The course is suitable for students, graduates, professionals, and learners interested in data analysis and data-driven technology.
Do I need programming knowledge?
Basic programming knowledge can be helpful, but the required concepts can be developed during the program.
What technologies will I learn?
The program can include Python, SQL, Excel, data analysis tools, visualization, statistics, and other Data Science concepts.
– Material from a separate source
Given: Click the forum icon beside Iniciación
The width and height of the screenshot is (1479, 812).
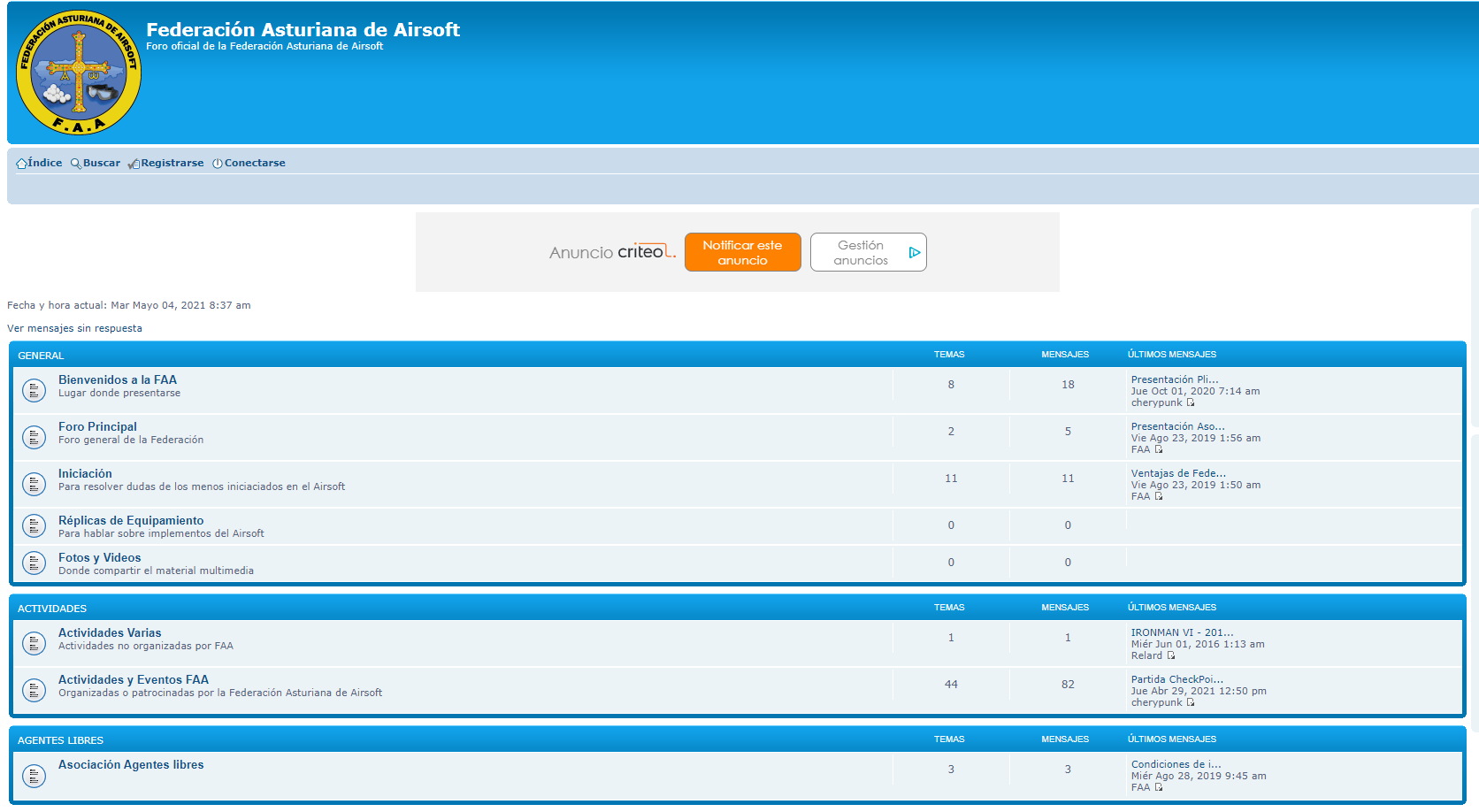Looking at the screenshot, I should [x=34, y=484].
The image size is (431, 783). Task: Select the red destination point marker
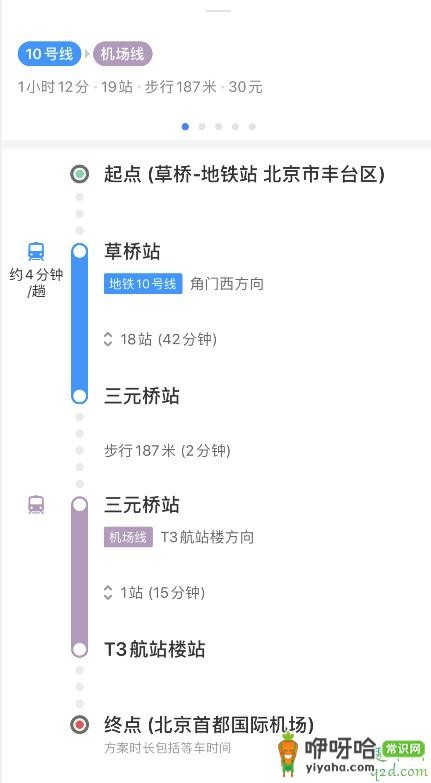tap(80, 725)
Will I work with real datasets?
Yes. Practical datasets and exercises help learners understand how data is analyzed in real-world situations.
Does the course include Machine Learning?
Machine Learning concepts may be included depending on the selected Data Science program and curriculum.
What can I do after learning Data Science?
You can continue developing skills in areas such as Data Analysis, Machine Learning, AI, business analytics, and data visualization.
Are Data Science classes available online and offline?
Yes. TechnoTykes offers flexible learning options.